In 2020, journalist Patrick Radden Keefe investigated the possibility that the CIA had a hand in writing “Wind of Change,” an enormously popular song by a West German band called the Scorpions that became an anthem for independence movements in the USSR. (The Scorpions deny the theory.)
So there is ample history of the US government leveraging, or at least trying to leverage, celebrities and cultural icons to amplify its message. But Tracy laughs off the idea that there is a shadowy psychological operations unit inside the Pentagon managing musicians from obscurity to stardom for nefarious ends—and rigging the NFL playoffs while they’re at it.

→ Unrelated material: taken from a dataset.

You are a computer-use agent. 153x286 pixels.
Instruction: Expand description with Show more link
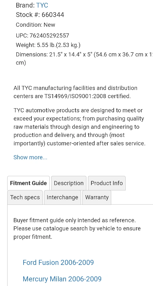coord(30,157)
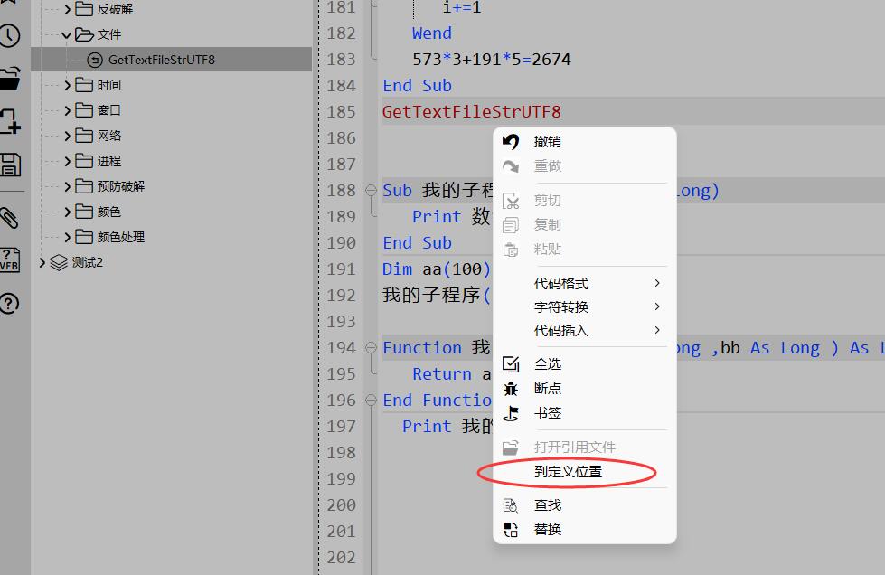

“That’s not a thing,” he says. Organizationally, practically, logistically, the theory falls apart at every turn. Someone in the Democratic Party may well approach Swift for an endorsement, and they don’t need the Pentagon’s help.
One Good Psyop Deserves Another
The real psyop may have been staring us in the face all along.
For years, Trump’s supporters have levied the accusation of psyop at anything that contradicts their worldview. Q, the pseudonymous leader of QAnon, cryptically asked their followers in 2017: “What is brainwashing? What is a psyop?” Former White House adviser Steve Bannon has told listeners of his War Room podcast that by listening “you will never succumb to psychological warfare.” Kurt Olsen, a lawyer who helped Trump’s effort to overturn the 2020 election, has said that efforts to deny that the 2020 election was stolen are “all a psyop.”
Mike Benz, a former Trump official who has a history of posting racist conspiracy theories under a pseudonym, helped popularize the Swift theory. He alleges psyops are everywhere, from the Covid-19 vaccine effort to anti-disinformation programs to climate change education campaigns. He has become a go-to voice for some Republican politicians, including Representative Jim Jordan.
In that respect, Benz has stumbled onto one of the most effective psyop tactics: Discredit everything.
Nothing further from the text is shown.